Erin Reynolds
Statement of Diversity and Inclusion
My personal experience and professional goals both aim towards ensuring diverse perspectives are heard, seen, and practiced within the classroom. I have experience teaching within a range of settings, including diverse class populations at California State University, Long Beach (where
68% of students identify as People Of Color) and with recently released ex-convicts at the California State Capitol’s Anti-Recidivism Coalition. When I am teaching, my classes aim to create spaces where all bodies are seen as equally important and significant within a world whose ever growing neoliberal digital culture continues to benefit exclusionary, racist, and patriarchal power structures.

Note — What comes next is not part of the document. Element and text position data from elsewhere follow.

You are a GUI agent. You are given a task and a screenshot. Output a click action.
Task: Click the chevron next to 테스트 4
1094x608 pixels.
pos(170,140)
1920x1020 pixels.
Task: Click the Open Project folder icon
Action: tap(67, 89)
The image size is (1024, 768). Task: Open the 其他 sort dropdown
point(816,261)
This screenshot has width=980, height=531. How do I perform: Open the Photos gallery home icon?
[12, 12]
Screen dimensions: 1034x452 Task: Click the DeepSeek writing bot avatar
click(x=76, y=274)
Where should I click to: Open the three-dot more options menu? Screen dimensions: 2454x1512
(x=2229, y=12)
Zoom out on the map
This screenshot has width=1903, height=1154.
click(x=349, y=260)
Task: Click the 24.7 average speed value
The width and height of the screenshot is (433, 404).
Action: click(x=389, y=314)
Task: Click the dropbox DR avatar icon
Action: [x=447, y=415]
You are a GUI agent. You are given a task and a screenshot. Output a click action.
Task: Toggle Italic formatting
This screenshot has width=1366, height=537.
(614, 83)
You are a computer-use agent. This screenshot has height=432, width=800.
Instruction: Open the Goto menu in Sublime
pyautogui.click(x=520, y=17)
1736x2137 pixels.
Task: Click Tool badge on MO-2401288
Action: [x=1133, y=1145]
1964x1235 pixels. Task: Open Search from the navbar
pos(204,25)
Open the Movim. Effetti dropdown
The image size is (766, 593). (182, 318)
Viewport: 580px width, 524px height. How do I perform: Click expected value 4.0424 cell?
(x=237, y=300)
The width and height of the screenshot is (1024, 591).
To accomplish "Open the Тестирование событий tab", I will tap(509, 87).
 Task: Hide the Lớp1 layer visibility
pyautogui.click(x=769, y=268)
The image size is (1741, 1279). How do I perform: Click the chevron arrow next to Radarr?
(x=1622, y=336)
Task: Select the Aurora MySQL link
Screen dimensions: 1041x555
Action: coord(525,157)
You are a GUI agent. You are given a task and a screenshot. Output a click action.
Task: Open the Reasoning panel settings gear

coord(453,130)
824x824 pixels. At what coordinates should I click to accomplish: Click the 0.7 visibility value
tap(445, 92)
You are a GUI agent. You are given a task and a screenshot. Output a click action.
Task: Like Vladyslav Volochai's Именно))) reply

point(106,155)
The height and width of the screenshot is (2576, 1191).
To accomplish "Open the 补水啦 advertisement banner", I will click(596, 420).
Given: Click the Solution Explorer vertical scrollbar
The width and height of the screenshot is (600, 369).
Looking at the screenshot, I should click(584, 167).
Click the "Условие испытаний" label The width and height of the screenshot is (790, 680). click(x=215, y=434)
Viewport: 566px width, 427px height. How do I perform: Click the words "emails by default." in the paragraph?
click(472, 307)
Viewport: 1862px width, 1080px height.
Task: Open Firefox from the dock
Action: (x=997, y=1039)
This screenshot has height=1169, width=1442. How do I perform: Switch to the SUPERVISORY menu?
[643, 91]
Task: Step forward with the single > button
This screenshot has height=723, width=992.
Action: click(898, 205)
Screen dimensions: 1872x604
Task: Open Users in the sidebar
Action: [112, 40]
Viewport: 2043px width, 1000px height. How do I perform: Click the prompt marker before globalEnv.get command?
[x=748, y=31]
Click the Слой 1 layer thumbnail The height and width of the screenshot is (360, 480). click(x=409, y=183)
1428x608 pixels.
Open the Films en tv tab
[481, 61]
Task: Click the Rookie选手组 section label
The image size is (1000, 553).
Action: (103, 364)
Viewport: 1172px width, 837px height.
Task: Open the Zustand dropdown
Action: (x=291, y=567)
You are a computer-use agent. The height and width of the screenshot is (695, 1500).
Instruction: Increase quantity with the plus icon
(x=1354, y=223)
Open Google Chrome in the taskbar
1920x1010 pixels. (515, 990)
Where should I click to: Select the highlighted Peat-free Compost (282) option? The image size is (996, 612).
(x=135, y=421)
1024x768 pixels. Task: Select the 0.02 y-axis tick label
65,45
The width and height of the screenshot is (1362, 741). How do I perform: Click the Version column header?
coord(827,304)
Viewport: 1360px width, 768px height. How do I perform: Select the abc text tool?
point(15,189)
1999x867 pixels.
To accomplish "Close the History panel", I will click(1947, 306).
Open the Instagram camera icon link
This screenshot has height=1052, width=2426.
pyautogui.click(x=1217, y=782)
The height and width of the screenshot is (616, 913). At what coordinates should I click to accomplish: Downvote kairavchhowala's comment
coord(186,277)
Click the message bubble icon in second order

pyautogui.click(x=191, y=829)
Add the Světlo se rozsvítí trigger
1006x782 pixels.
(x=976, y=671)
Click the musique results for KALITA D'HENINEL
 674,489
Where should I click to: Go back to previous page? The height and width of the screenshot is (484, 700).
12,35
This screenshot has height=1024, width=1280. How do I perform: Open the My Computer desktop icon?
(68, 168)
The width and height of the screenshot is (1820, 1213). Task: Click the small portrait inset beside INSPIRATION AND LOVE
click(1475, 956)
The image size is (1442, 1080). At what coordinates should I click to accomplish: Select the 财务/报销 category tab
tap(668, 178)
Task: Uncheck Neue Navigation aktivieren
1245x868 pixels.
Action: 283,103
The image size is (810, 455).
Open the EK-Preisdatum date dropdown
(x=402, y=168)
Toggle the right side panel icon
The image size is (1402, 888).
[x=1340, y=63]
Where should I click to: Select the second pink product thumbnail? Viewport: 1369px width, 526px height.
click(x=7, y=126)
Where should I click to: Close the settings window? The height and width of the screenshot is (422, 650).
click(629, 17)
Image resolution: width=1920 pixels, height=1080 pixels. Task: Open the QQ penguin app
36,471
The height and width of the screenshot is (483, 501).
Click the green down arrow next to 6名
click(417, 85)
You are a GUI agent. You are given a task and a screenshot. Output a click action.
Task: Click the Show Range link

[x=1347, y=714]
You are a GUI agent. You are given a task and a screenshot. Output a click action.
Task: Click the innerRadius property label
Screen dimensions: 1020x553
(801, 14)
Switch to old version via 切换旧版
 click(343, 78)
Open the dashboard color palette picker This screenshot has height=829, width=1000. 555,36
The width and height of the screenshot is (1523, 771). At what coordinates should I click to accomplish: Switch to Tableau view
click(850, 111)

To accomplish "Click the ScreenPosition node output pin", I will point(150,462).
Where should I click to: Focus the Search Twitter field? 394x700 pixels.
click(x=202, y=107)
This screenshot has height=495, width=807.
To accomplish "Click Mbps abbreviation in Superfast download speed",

My personal familial background is one that includes a mix of European and Native American heritage. I am a white skinned woman, who cannot claim any experience of racial exclusion, however, my family is a perfect example of the problematic repercussions of colonialism. My Cherokee great grandmother was taught by her parents to forget her heritage in search of a better life. She left her family as a teenager to be raised by an Irish, Christian family, then later met and married my great grandfather and never looked back. While I have memories of learning to use her old mortar and pestle and hearing stories of how to live more fluidly with nature, her past is otherwise gone. My understanding of this loss is what leads me to believe strongly that all traditions deserve a chance to have their stories told, and to always give space within my classes for students to share their own diverse stories and histories.
Furthermore, as a woman who has spent a significant amount of her life travelling, I have experienced feelings of otherness through the troubling gendered dynamics that fuel the systems of power in 21st-century culture. I have watched as individuals around me have been treated differently based on the assumptions of their gender and sexuality and have felt what it is like to be the disempowered “other.” These experiences lead me to the strong belief that all persons, no matter their race, ethnicity, gender, sex, or identity hold equal value and deserve to be treated equally.
We all move in life. In my courses, I use movement as a kind of conceptual, emotional, and kinesthetic knowledge that can create embodied change. When we are together, dancing, I give my students agency to feel the value of their personal body and the bodies of all those that surround them while embracing the differences that make each participant unique. My classes strive to give students an empowered understanding of their daily movement experiences and attempt to show that no matter how you move, how you look, where you come from, or how you identify, your body’s unique understanding of movement is of equal value.
In somatic and improvisation courses I give each of my students the space and time to experience which movements feel best for them and guide discussions around the value their bodies hold for each personally and to the community as a whole. When teaching at the Anti Recidivism Coalition, I focused not on what the movements looked like, but the validity of feeling good in the body as we moved inclusively together. By moving together as a community, sourcing inspiration from each other, our diverse cultures, and dance backgrounds we were able to relate under this one unifying theme and democratize around it.
Through teaching dance, I give room for individuals to not only read about and view differing perspectives, but to also come together to experience, embody, and talk about them communally. Through these teaching methods, I aim to create more inclusive kinesthetic awareness where any and all bodies understand their equal importance as they move forward through life.